Broad and Automated Security Coverage for your Expanding Attack Surface.

INTRODUCTION

SOPHISTICATED ATTACKS YIELD BIG REWARDS

Securing today’s enterprise is more challenging than ever. Whereas in the past there was a well-defined perimeter to secure, the rise of the Internet of Things (IoT) following mobility and BYOD, as well as the continued adoption of public following widespread adoption of private cloud services, results in a much more diverse and dynamic attack surface to be protected.

At the same time, the threat landscape continues to evolve in regard to both volume and sophistication as cyber crime has achieved big business status and maturity. Powered by a robust cyber crime ecosystem that includes a growing segment of “malware-as-a-service” providers, our FortiGuard Labs saw more than 700,000 intrusion attempts by the close of 2016, with 120,000 pieces of malware and 25,000 spam messages—every minute of every day. Further, in Verizon’s 2016 Data Breach Investigations Report, the malware at the heart of incidents lived for only 58 seconds or less and was seen only at the compromised organization in nearly all cases. Most importantly, regardless of whether the result of a volume-based or targeted attack, a recent Fortinet Threat Landscape publication reported that the average organization has been successfully compromised with more than six active bots communicating out to cyber criminals.

That’s why Fortinet is pioneering a new approach to security, our Fortinet Security Fabric, which includes specific components recommended to address today’s advanced threats.

THE FORTINET SECURITY FABRIC

With so many potential ways for cyber criminals to gain entry into the dynamic enterprise, it is important to design and implement a security architecture that is broad enough to cover the entire attack surface. Further, it is critical to have security components that are powerful enough to enable all the technologies appropriate at each protection point without slowing networks or employees. And finally, it must be automated and work as a single, cohesive system to keep pace with the changing and fast-moving threat landscape.

This type of approach is absolutely critical to effective advanced threat protection. While there are always new, innovative technologies to combat new, innovative cyber threats, none represents a “silver bullet” to protect organizations that don’t also handle all of “the basics” of security best practices.

Instead, the most effective defense is founded on a cohesive and extensible architecture that encompasses all the important basics, along with the latest emerging technologies, as they demonstrate their effectiveness, working together to stop attacks at multiple points of the organization and multiple phases of their life cycle. As such, the security components recommended as the basis for advanced threat protection span three primary phases:

• Prevention—blocking, as much as possible, typically known threats, often based on global intelligence
• Detection—continuing inspection, usually for unknown threats based on local analysis and intelligence
• Mitigation—responding with new detection to minimize incidents and their impact, primarily by sharing intelligence throughout the security architecture

Further, this approach must incorporate current security capabilities, emerging technologies, and customer-specific learning mechanisms to create and distribute actionable security intelligence from newly detected threats in real time.
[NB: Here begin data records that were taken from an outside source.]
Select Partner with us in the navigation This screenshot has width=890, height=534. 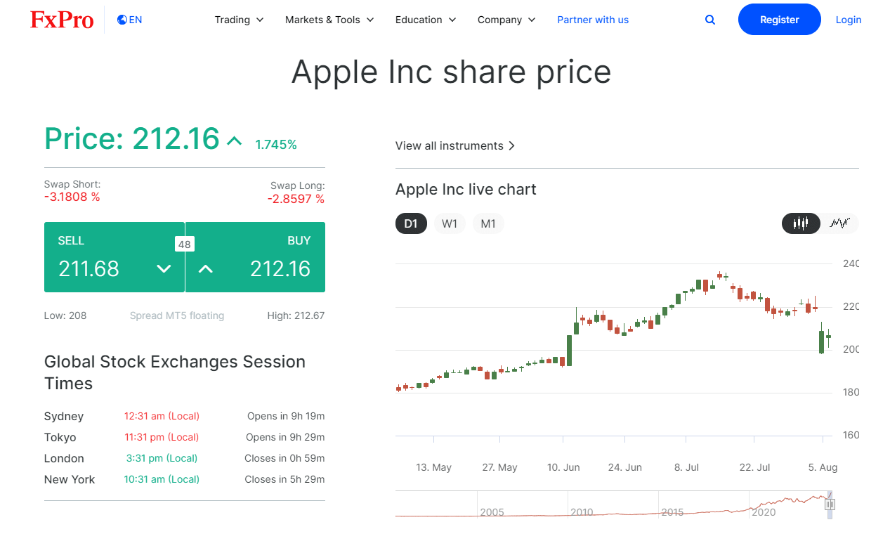[x=593, y=20]
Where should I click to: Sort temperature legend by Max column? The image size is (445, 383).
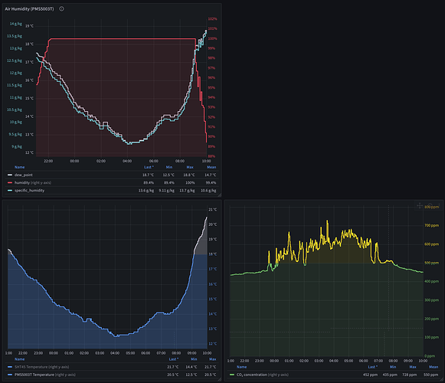[213, 359]
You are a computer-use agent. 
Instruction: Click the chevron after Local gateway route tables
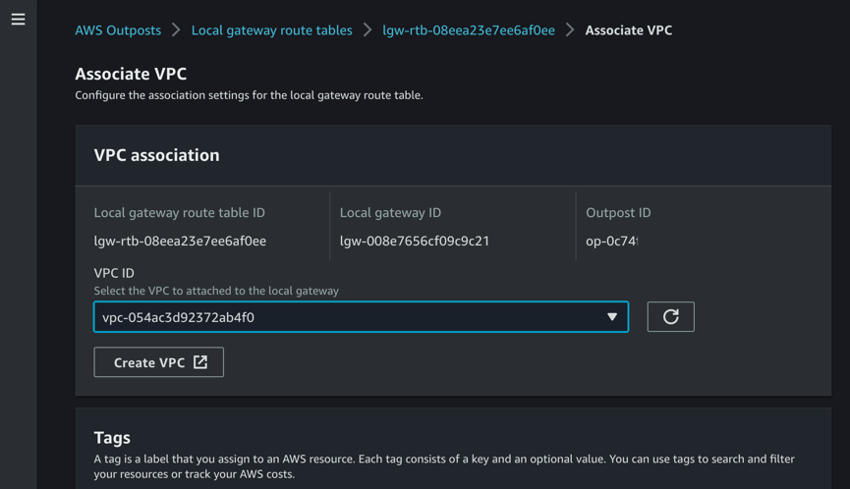click(x=368, y=30)
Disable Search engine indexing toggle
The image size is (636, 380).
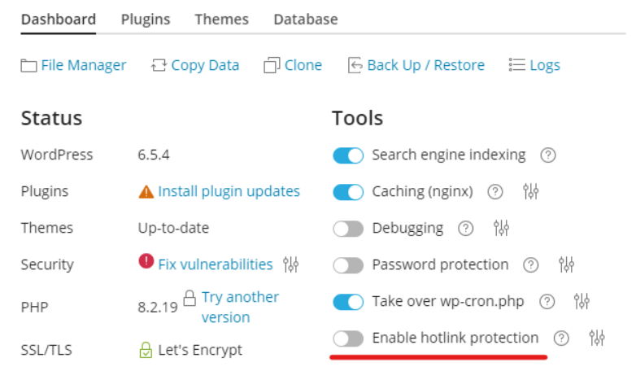click(348, 155)
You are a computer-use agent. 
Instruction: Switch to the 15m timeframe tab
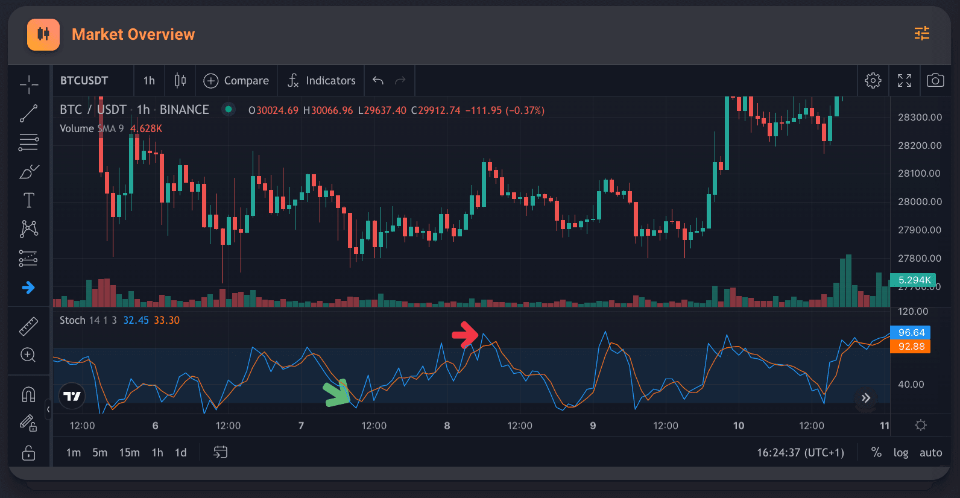(129, 452)
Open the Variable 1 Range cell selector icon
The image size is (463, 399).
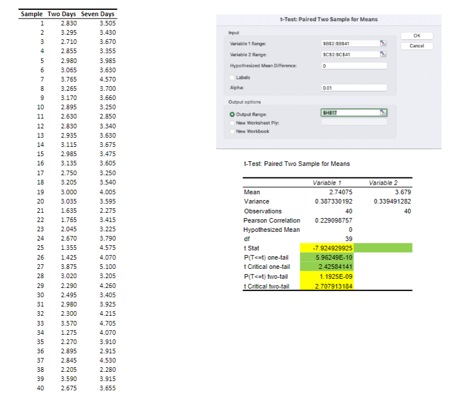[x=383, y=43]
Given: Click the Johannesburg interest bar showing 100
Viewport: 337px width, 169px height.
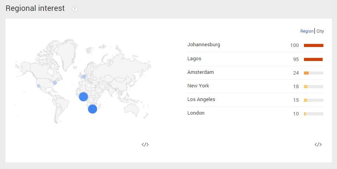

And it must coordinate among security components from multiple vendors, such that the entire infrastructure can act as a single entity to protect the organization.

BROAD COVERAGE ACROSS THE ATTACK SURFACE

POWERFUL PROCESSING TO ENABLE THE SECURITY YOU NEED

AUTOMATED TO ACT AS A SINGLE SYSTEM

INDEPENDENTLY TESTED

STAYING AHEAD OF THE THREAT CURVE WITH FORTINET FORTIGUARD LABS SYNERGY AND RESEARCH

One of the greatest Fortinet strengths is the synergy of its proprietary software, high-performance appliances, and FortiGuard Labs threat research teams. Most importantly, FortiGuard Labs research groups serve as the intelligence hub that ensures all three elements work seamlessly. They study previously unknown threats, develop comprehensive remediation strategies that are built from the ground up with high performance and efficient protection in mind, and deliver security intelligence to continually strengthen prevention and detection over time. As a result, organizations benefit from:

Comprehensive Security: FortiGuard Labs leverages real-time intelligence across 12 distinct disciplines within the threat landscape to deliver comprehensive security updates across the full range of Fortinet solutions and core technologies for synergistic protection.

Protection Ahead of the Threats: As a new threat emerges, certain detection and prevention products communicate directly for immediate, automated response. Additionally, FortiGuard Labs 24x7x365 global operations pushes up-to-date security intelligence in real time to Fortinet solutions, delivering instant protection against new and emerging threats. And many of the same automated threat analysis tools and techniques have been packaged up within FortiSandbox to bring this same real-time detection and intelligence distribution to the individual customer environment

Collaboration in the Industry: In addition to its proactive research, global honeypot infrastructure, and 3,000,000+ network security appliances also acting as sensors, FortiGuard Labs has established more than 200 threat information-sharing agreements with other recognized vendor research groups, ISACs, and industry groups like the Cyber Threat Alliance, with a mature process for the automated ingestion, deduplication, and validation to turn raw data into high-value threat intelligence.